Quem viaja de São Paulo para Santos, ou vice-versa, tanto pela Rodovia Anchieta como pela Rodovia dos Imigrantes, nunca está sozinho. São milhares de veículos que circulam pelas estradas da Serra do Mar todos os dias. Nos finais de semana e feriados prolongados, este número sobe consideravelmente, para centenas de milhares. São tantos carros, que mal dá pra imaginar como teria sido a viagem pioneira, o primeiro carro a vencer a distância entre a capital e a cidade portuária mais importante do Brasil, atualmente feita em menos de uma hora de viagem.
Pois bem. A primeira vez que um automóvel atravessou a Serra do Mar foi entre 16 e 17 de abril de 1908, numa verdadeira epopeia que durou 37 horas!
Essa incrível história começou pra valer no dia 12 de abril, quando o aventureiro francês Conde Lesdain havia acabado de completar um incrível reide (excursão) de automóvel entre o Rio de Janeiro e a capital bandeirante, em longos 34 dias, no que foi considerada a primeira viagem de automóvel do Brasil.
Em São Paulo, Lesdain anunciou a intenção de prosseguir a aventura, dirigindo seu carro, um Brasier de 12 HP, pela abandonada Estrada do Vergueiro (o antigo caminho das carruagens para Santos) até a famosa cidade portuária. Foi então que os paulistanos Antonio Prado Júnior (filho do então prefeito de São Paulo, Antonio Prado) e seus amigos Clóvis Glicério e Bento Canavarro, após tomarem conhecimento dos planos do aventureiro estrangeiro, decidiram lhe passar a perna, montando rapidamente uma equipe de expedicionários, em dois carros, juntando-se ao grupo o jornalista Mário Cardim, o chofer da família Prado, Mallé, Paulo Prado e um mecânico que trabalhava para Glicério, que era representante de uma marca de carros, a Motobloc, no Brasil.
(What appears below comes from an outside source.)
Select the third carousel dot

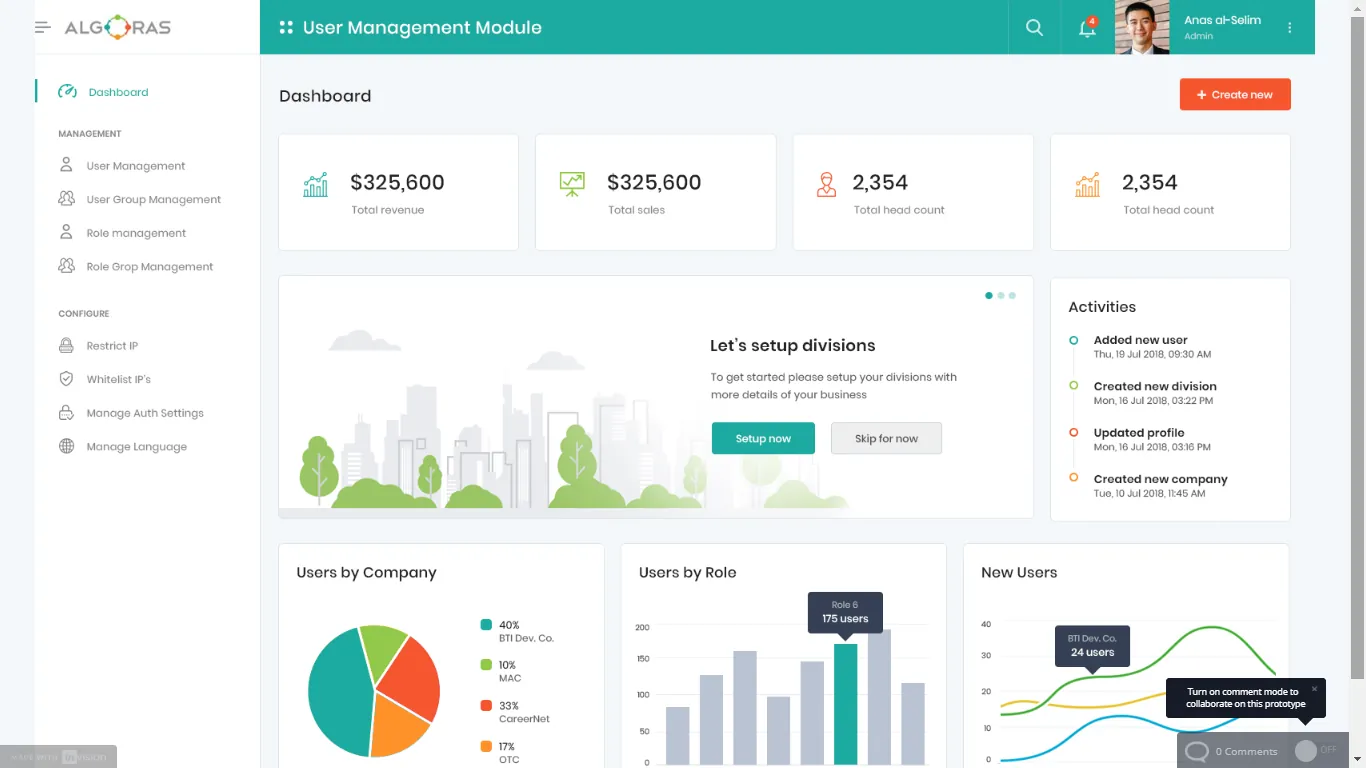[1012, 296]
Os dois veículos utilizados na aventura eram de fabricação francesa: um Motobloc e um Sizaire Naudin.
Depois de quatro dias de preparativos, a viagem pioneira se iniciou na madrugada do dia 16 de abril de 1908, partindo de São Paulo, prosseguindo pela Estrada de Vergueiro (atual Rua Vergueiro) até o alto da Serra, onde os participantes acabaram pernoitando na casa de lenhadores. Na manhã seguinte, chegaram ao topo da Serra, onde parte do grupo desistiu e, com o Sizaire Naudin, voltou para casa. Apenas o Motobloc prosseguiu, com Prado Jr, Canavarro, Glicério e Cardim à bordo.
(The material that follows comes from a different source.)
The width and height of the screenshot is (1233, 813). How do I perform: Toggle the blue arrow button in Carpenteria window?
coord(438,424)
Após vencerem o trecho de serra, que estava abandonado há mais de 40 anos, chegando a utilizar até dinamite para explodir rochas que haviam deslizado no caminho, os quatro “bandeirantes sobre rodas” (como se autodenominaram na época), chegaram ao destino no final da tarde de 17 de abril de 1908, completando não só a primeira viagem de carro entre São Paulo e Santos, como a primeira realizada dentro do Estado de São Paulo.
Este fato histórico foi o estopim para a mudança de mentalidade das autoridades brasileiras, que começavam a enxergar no transporte rodoviário uma alternativa potencial ao transporte ferroviário.
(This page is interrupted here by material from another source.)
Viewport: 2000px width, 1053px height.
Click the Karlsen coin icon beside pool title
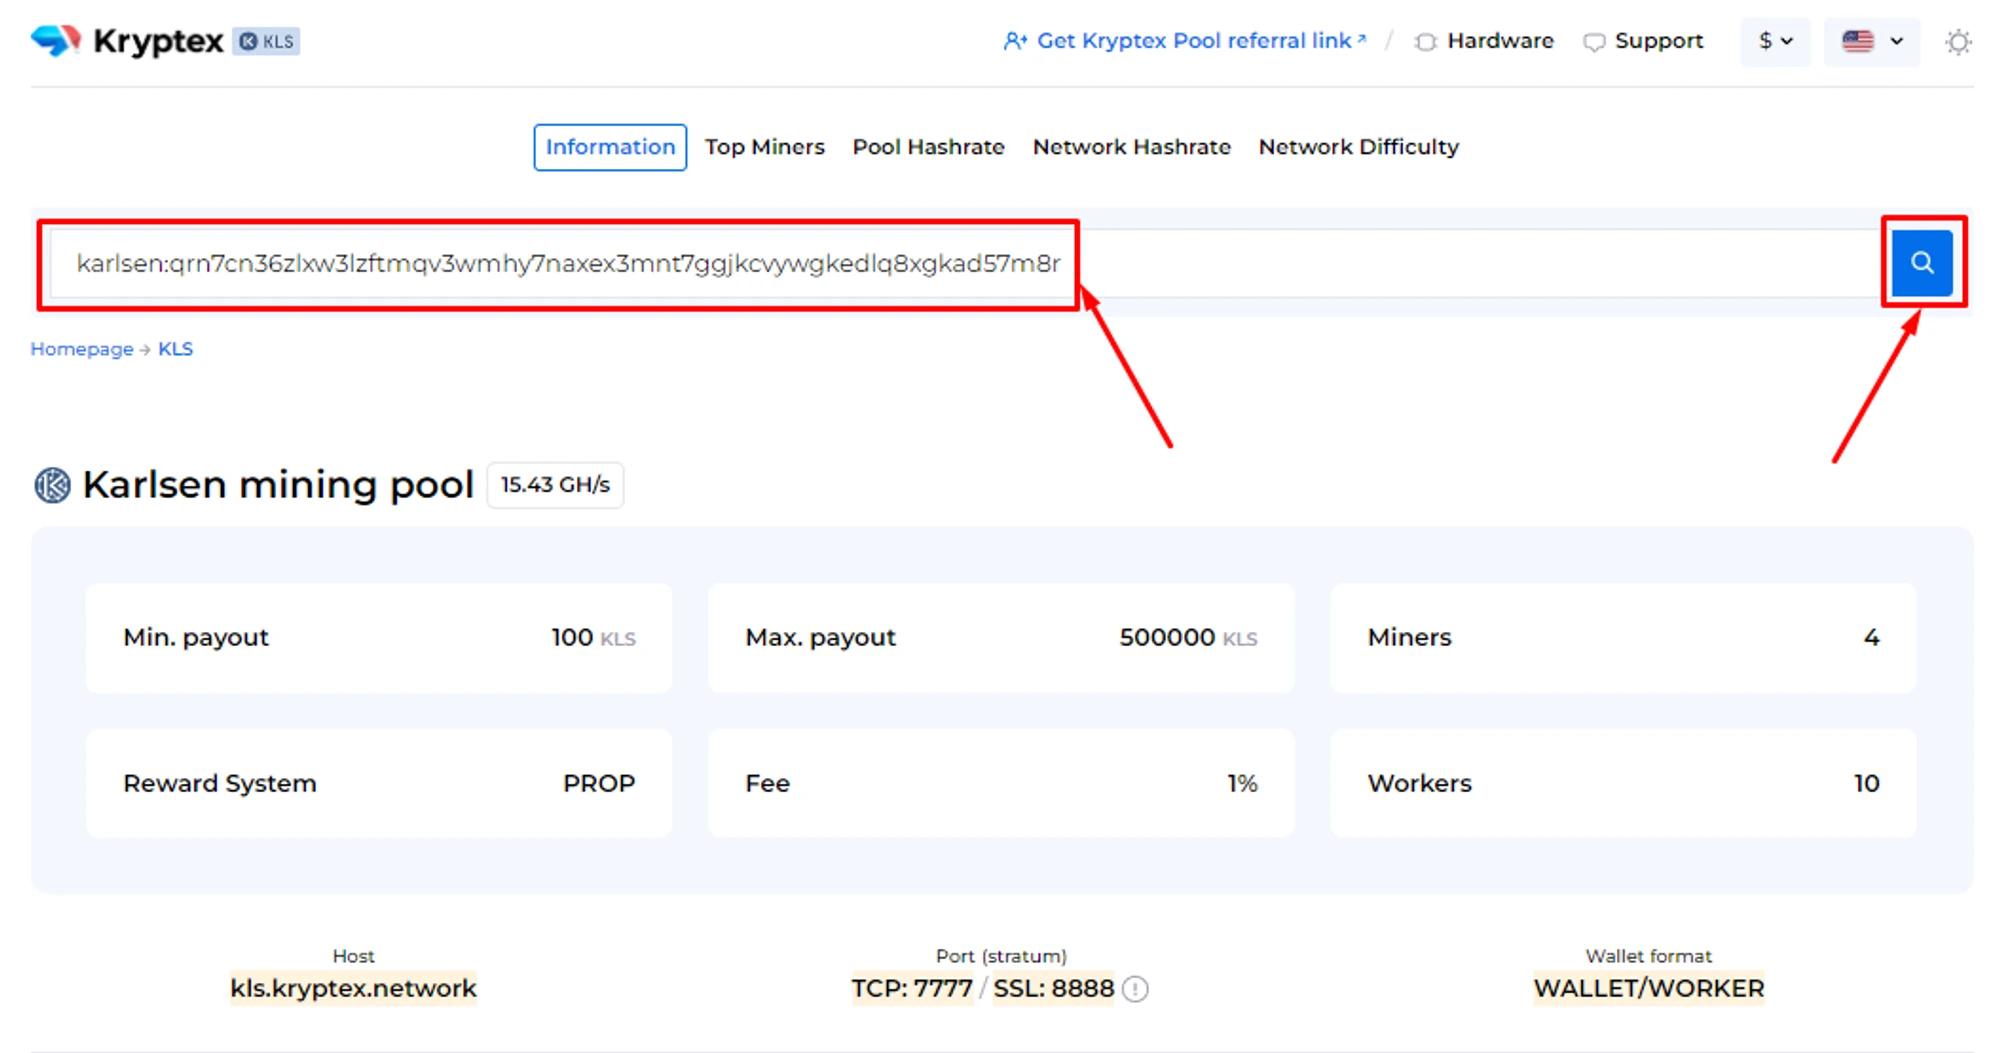pyautogui.click(x=53, y=485)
Em 1938, Prado Júnior e Mário Cardim foram homenageados com uma placa rememorando o fato histórico, sendo esta afixada na subida do Morro de São Bento.
No centenário da viagem, em 2008, o fato foi lembrado e homenageado com um grande evento, onde quase 100 veículos associados ao Automóvel Clube do Brasil viajaram desde o início da rua Vergueiro, em São Paulo, até a Casa de Frontaria Azulejada, na rua do Comércio, com direito a descida da Serra do Mar pela Estrada Velha de Santos, aberta especialmente para a ocasião. No mesmo dia foi lançado o livro “Pelas Curvas das Estradas de Santos”, do jornalista Sergio Willians.